Once the line containing "Open My Computer" is reached, copy it and every line after it exactly, to the end of the material, without pictures.

(Beginning of MATERIAL FOR THE TASK)

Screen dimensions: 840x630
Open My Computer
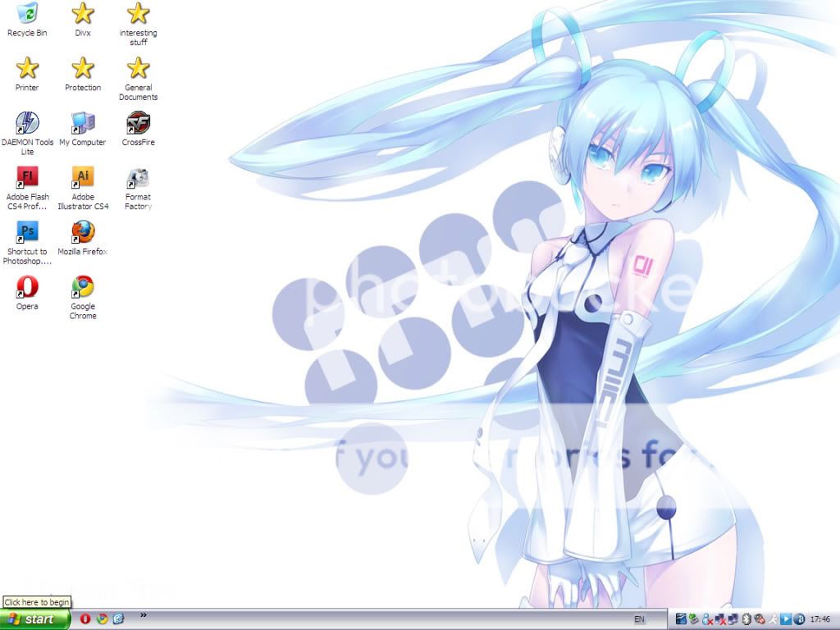[82, 125]
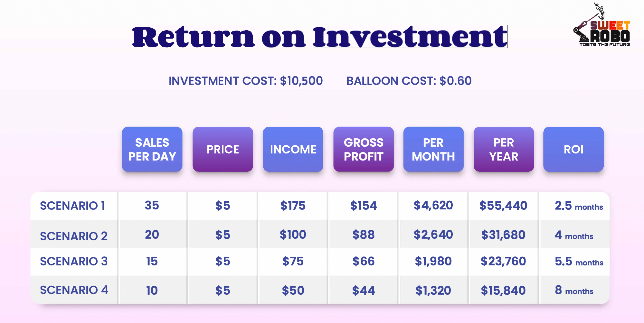Click the Price column header tile
This screenshot has width=644, height=323.
point(223,149)
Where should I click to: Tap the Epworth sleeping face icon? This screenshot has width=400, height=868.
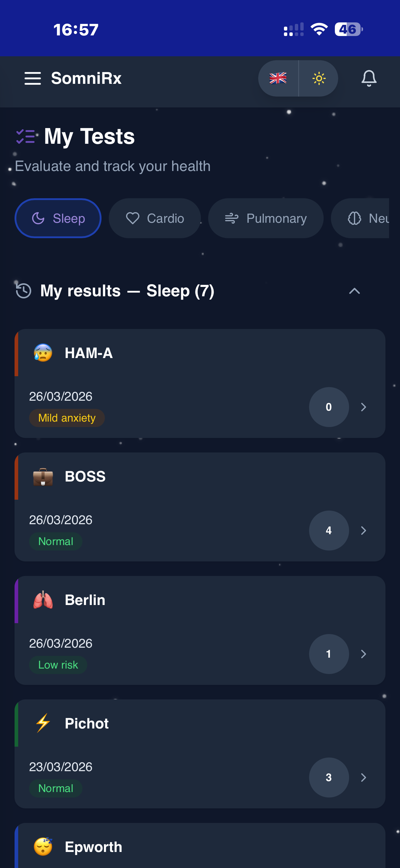click(x=43, y=846)
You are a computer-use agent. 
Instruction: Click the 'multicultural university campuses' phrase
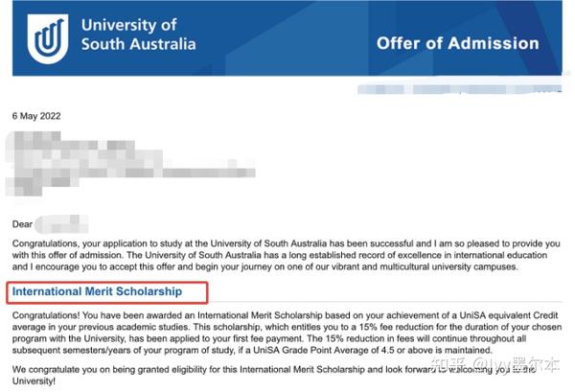449,266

(End of MATERIAL FOR THE TASK)

• _ANSWER TO THIS TASK_:
Open My Computer
[82, 125]
Click the Price column header tile
This screenshot has width=644, height=323.
point(223,149)
Where should I click to: Tap the Epworth sleeping face icon? This screenshot has width=400, height=868.
click(x=43, y=846)
You are a computer-use agent. 
Instruction: Click the 'multicultural university campuses' phrase
449,266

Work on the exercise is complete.